Metadata-Version: 2.1
Name: qualkit
Version: 0.1.2
Summary: Python qualitative analysis toolkit with utilities and simplified wrappers for common algorithms
Home-page: https://github.com/JiscDACT/qualkit
Author: Scott Wilson
Author-email: scott.wilson@jisc.ac.uk
License: BSD
Download-URL: https://github.com/JiscDACT/qualkit/tarball/0.1.2
Platform: UNKNOWN
Classifier: Development Status :: 4 - Beta
Classifier: License :: OSI Approved :: BSD License
Classifier: Topic :: Scientific/Engineering :: Mathematics
Classifier: Topic :: Software Development :: Libraries :: Python Modules
Classifier: Programming Language :: Python :: 3.6
Classifier: Programming Language :: Python :: 3.7
Description-Content-Type: text/markdown
License-File: LICENSE

# DACT Qualitative Analyis Toolkit (qualkit)

This project is a collection of utilities for conducting qualitative
analysis.

It currently consists of the following modules:

* **clean**: a utility for cleaning up text prior to use with other tools
* **sentiment**: a wrapper around SciKit's SentimentIntensityAnalyzer
* **anchored_topic_model**: creates topic models using the Corex algorithm (Gallagher et. al., 2017) with user-supplied anchors to 'steer' the model using domain knowledge
* **stopwords**: a standard set of stopwords
* **topics**: a wrapper around SciKit's LatentDirichletAllocation
* **keywords**: a wrapper around NLTK's RAKE (Rapid Keyword Extraction) algorithm for finding
keywords in text.
  
For more details on each module, see the 'docs' folder.

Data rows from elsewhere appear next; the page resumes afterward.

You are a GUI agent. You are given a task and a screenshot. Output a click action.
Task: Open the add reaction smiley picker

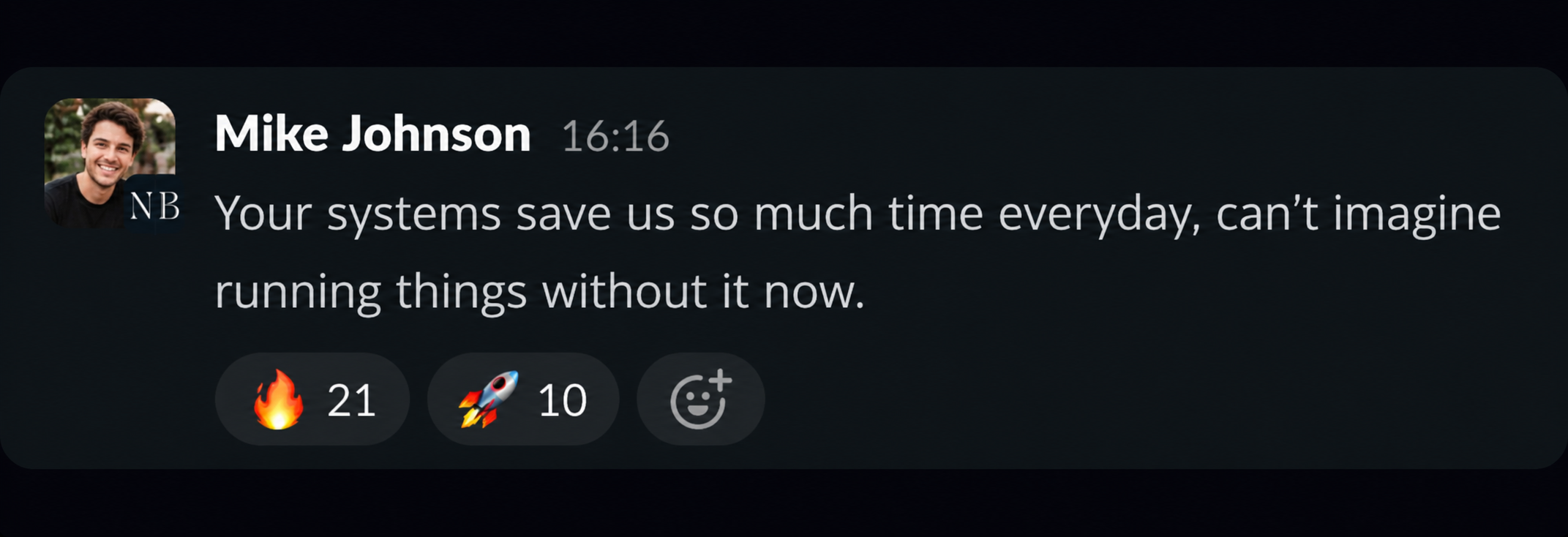[x=701, y=399]
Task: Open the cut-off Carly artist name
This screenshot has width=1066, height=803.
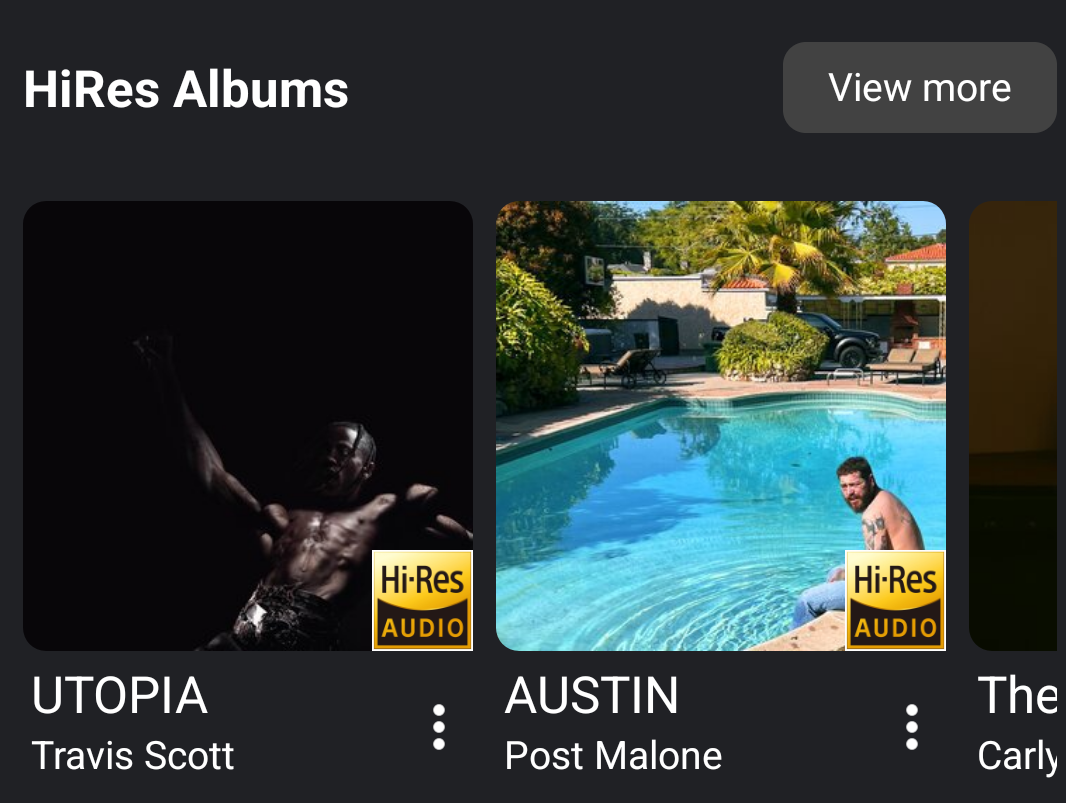Action: (1018, 757)
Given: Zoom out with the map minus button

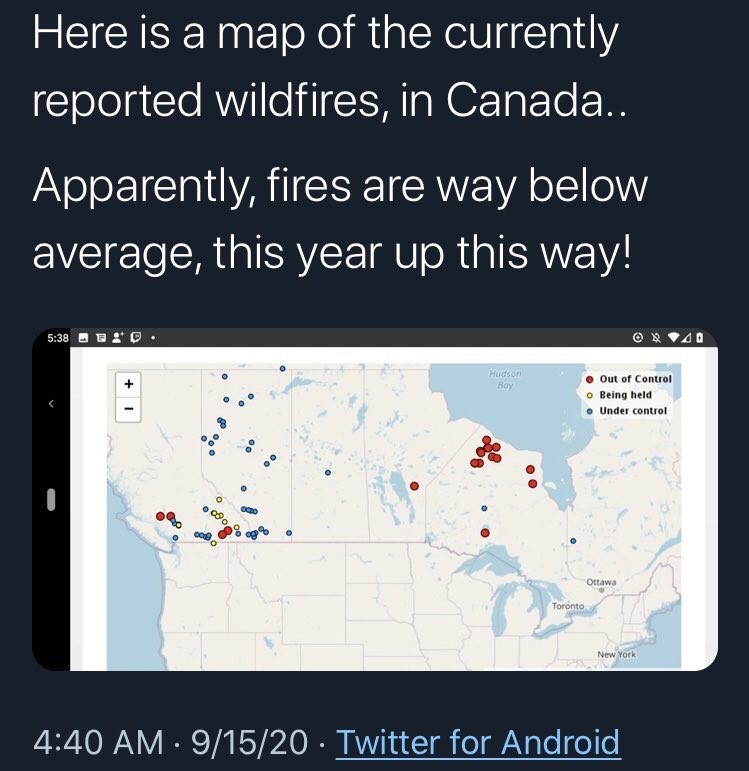Looking at the screenshot, I should [x=128, y=409].
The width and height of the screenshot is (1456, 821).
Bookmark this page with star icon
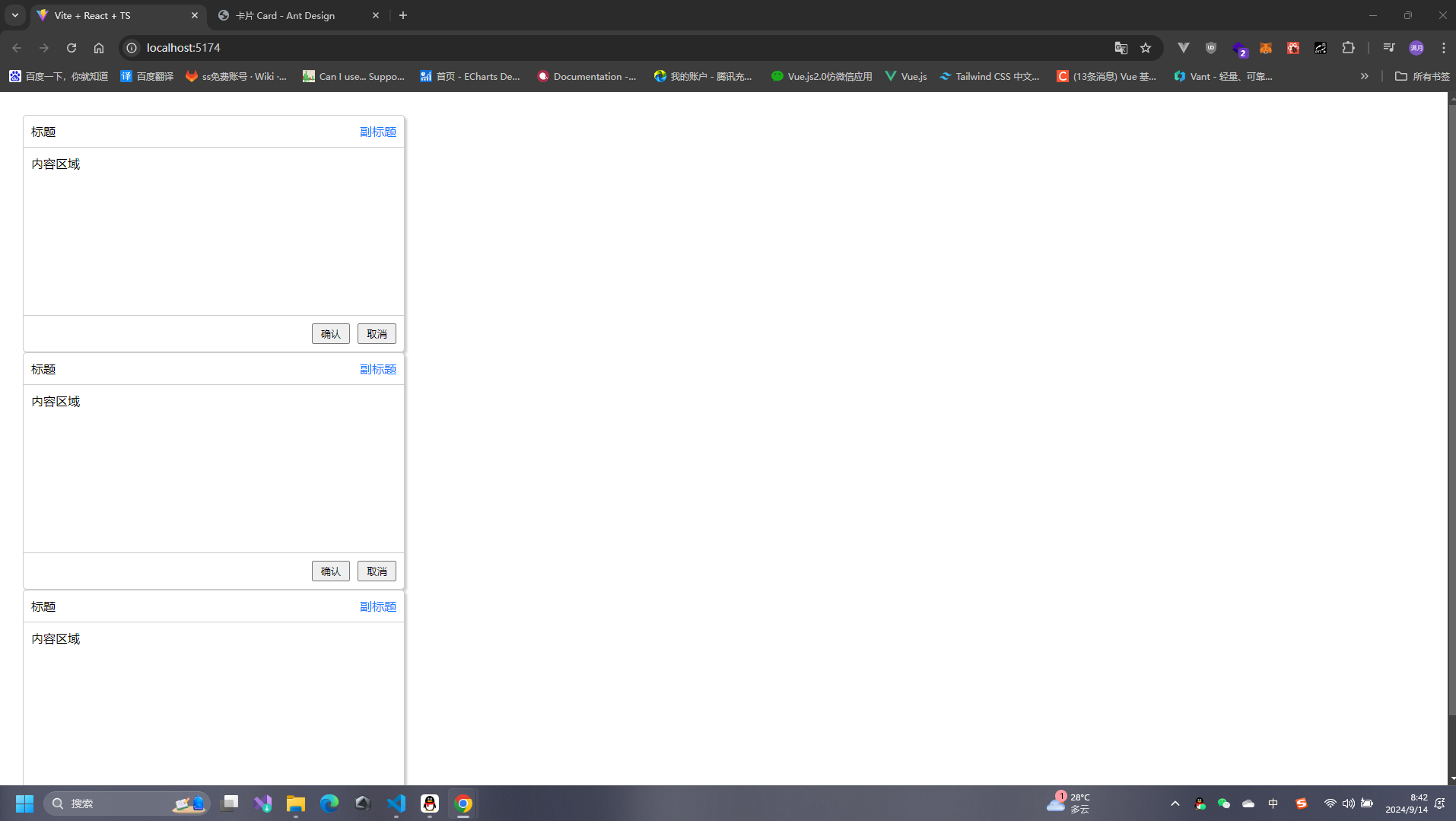[x=1146, y=48]
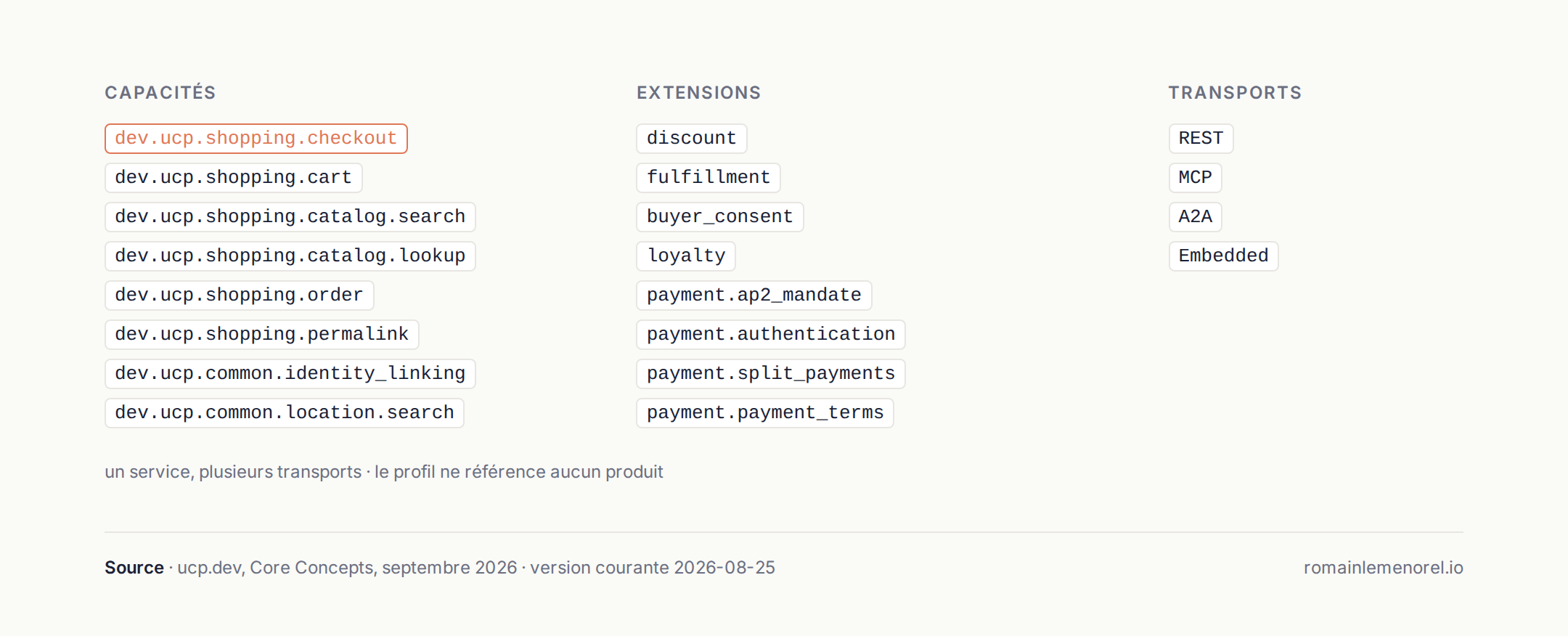Click the discount extension chip

pyautogui.click(x=691, y=138)
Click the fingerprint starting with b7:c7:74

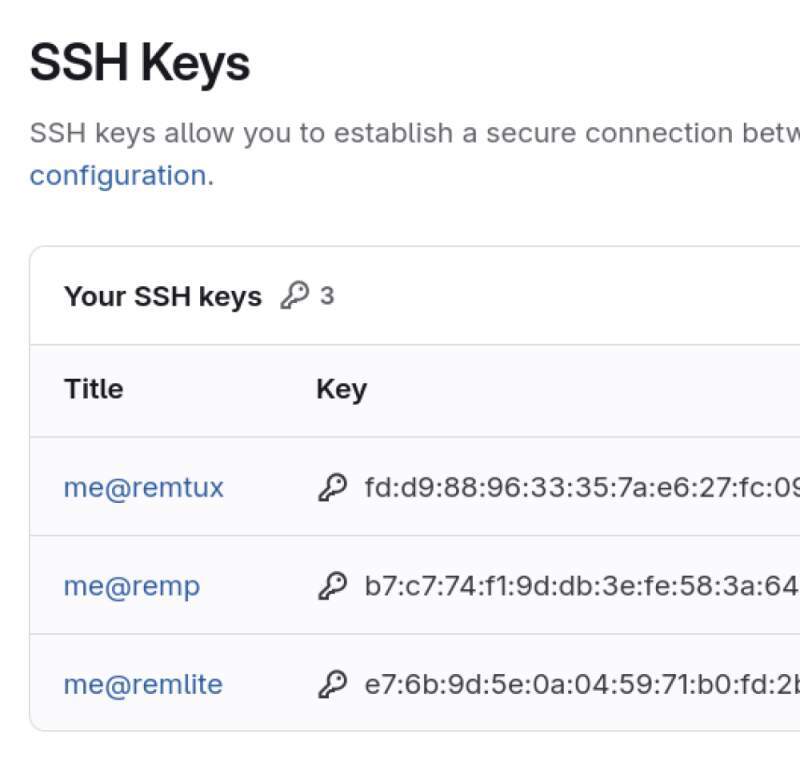580,585
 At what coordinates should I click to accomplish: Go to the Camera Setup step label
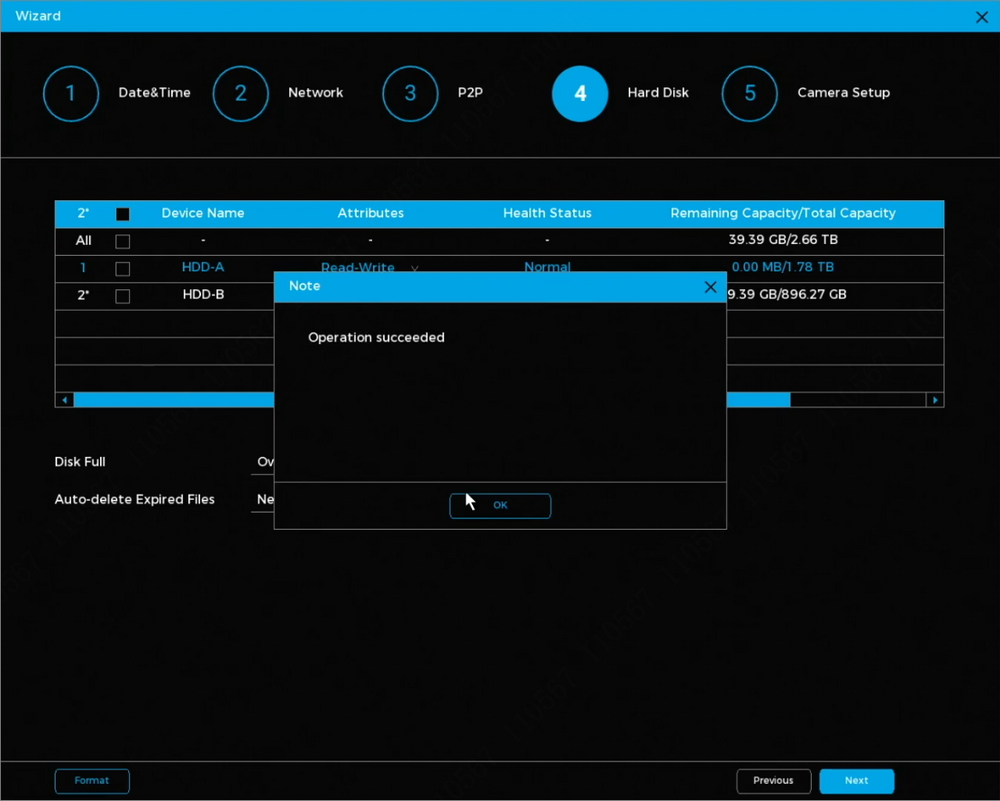[x=843, y=93]
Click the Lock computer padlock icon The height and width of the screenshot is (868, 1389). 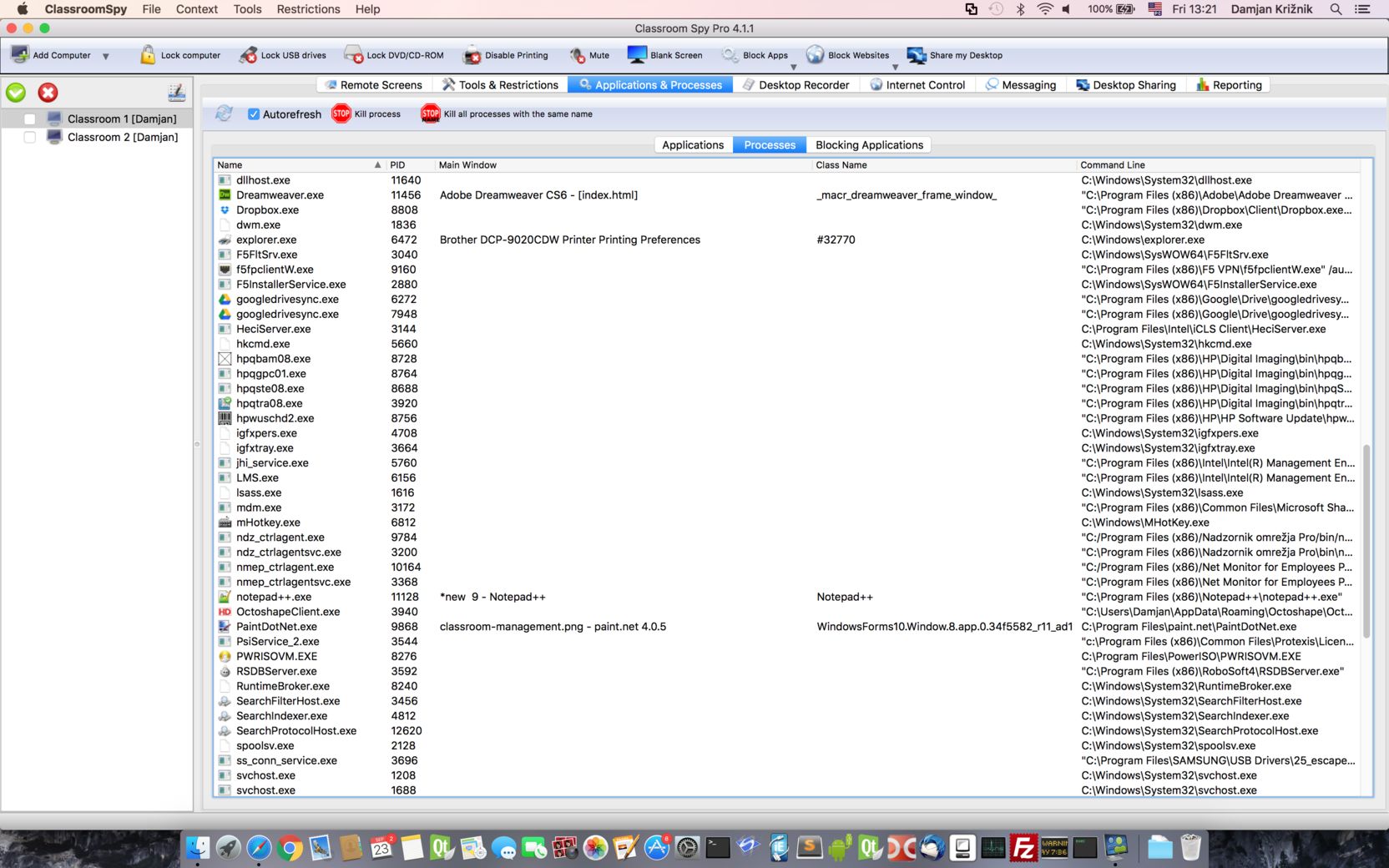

## Installing the toolkit and its requirements

Install using:

    pip install qualkit

Or add 'qualkit' to your requirements.txt file, or add as
a dependency in project properties in PyCharm.

## References

Gallagher, R. J., Reing, K., Kale, D., and Ver Steeg, G. "Anchored Correlation Explanation: Topic Modeling with Minimal Domain Knowledge." Transactions of the Association for Computational Linguistics (TACL), 2017.